Exercise directions: What you return must be the lines of the data that hold the word "computer".

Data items
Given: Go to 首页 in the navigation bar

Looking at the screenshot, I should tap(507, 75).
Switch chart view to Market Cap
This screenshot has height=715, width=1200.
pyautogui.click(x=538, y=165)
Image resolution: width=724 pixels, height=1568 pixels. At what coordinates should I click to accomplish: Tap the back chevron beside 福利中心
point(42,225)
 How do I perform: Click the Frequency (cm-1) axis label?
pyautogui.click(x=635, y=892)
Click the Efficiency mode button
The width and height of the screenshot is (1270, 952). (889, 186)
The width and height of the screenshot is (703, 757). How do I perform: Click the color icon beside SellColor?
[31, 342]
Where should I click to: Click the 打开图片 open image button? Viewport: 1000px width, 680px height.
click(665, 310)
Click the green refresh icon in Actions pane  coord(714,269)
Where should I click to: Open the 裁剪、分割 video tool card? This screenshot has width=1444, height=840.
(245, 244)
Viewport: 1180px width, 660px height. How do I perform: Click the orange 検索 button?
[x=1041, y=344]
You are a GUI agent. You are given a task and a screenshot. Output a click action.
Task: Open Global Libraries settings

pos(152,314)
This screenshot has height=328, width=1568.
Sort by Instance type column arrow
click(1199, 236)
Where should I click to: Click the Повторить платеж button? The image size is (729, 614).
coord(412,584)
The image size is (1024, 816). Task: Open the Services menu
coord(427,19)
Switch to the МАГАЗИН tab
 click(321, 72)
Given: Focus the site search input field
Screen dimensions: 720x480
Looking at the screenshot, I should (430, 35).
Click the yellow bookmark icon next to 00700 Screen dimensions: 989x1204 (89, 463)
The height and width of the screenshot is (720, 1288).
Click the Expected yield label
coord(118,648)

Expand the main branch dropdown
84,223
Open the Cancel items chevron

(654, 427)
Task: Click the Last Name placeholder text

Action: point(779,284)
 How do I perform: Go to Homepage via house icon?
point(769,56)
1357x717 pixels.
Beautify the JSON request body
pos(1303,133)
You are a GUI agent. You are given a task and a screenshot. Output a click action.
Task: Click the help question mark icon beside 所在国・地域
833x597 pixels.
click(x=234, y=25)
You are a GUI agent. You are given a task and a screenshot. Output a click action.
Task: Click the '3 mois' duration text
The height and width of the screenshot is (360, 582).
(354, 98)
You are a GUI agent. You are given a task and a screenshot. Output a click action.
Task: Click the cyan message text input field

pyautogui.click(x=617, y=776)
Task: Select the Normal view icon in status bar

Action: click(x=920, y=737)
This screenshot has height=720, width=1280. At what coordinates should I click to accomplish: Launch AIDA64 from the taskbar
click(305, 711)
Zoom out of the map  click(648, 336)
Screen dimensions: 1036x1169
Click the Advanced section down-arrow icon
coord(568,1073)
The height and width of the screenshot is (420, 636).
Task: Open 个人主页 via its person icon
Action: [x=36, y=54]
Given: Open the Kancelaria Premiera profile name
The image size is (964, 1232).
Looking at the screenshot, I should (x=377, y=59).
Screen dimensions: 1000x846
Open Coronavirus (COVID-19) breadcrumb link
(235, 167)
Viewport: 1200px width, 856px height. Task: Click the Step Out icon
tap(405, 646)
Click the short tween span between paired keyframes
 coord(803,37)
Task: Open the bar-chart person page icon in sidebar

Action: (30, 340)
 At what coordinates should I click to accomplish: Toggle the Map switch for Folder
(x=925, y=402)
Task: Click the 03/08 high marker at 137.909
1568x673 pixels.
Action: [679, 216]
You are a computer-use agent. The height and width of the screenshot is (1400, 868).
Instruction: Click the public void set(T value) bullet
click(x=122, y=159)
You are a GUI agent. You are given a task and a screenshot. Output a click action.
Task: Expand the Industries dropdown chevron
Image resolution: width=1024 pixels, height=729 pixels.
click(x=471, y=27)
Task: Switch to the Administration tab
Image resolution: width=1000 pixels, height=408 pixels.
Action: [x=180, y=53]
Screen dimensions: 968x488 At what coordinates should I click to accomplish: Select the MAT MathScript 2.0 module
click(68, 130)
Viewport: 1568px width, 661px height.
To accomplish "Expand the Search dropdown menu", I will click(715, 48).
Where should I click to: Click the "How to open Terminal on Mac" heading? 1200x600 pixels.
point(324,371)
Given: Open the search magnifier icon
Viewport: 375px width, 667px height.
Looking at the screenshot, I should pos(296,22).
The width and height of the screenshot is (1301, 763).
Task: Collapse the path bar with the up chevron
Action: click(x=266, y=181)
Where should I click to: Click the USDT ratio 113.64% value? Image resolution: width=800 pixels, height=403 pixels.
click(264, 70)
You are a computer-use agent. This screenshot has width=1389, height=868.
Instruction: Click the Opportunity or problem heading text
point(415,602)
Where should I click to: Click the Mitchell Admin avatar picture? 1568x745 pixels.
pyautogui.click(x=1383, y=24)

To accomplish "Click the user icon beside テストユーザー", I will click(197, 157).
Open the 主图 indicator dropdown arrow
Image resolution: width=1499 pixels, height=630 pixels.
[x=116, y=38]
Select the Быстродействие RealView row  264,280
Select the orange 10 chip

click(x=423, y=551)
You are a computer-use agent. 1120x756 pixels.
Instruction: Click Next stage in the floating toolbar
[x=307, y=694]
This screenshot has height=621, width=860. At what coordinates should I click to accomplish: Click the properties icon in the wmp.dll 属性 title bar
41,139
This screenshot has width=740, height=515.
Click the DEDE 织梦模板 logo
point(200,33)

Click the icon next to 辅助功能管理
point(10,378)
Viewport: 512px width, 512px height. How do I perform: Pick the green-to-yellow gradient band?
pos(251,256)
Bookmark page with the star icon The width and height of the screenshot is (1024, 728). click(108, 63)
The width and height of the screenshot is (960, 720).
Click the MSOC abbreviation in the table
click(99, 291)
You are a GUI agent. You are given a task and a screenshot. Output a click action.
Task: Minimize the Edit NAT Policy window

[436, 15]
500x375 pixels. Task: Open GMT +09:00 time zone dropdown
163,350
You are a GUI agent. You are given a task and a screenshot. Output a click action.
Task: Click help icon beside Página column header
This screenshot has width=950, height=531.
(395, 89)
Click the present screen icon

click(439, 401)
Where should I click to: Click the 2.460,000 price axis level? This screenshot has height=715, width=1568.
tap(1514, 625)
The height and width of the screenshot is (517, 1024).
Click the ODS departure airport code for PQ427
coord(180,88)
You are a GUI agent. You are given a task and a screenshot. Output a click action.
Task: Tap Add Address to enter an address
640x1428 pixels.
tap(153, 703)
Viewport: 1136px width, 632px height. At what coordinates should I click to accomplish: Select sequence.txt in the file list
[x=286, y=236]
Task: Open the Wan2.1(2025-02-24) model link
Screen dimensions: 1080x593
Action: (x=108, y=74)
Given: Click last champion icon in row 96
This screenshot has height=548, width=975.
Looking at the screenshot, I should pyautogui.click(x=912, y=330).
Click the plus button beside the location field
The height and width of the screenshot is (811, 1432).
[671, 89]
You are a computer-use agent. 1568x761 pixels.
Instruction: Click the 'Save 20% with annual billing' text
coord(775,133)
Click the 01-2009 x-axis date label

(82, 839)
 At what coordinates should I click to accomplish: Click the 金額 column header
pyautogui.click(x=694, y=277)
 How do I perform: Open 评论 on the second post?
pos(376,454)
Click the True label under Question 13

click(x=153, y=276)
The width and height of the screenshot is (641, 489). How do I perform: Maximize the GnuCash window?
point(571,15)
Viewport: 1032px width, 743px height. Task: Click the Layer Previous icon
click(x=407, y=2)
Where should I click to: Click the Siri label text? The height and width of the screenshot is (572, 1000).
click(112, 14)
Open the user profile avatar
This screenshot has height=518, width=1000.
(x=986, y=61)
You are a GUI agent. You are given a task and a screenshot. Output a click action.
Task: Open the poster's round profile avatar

Solved exercise:
You are a computer-use agent. The height and width of the screenshot is (1400, 868).
You are a computer-use agent. This screenshot has width=1389, height=868.
You are a computer-use agent. 1120x756 pixels.
You are a computer-use agent. 1568x761 pixels.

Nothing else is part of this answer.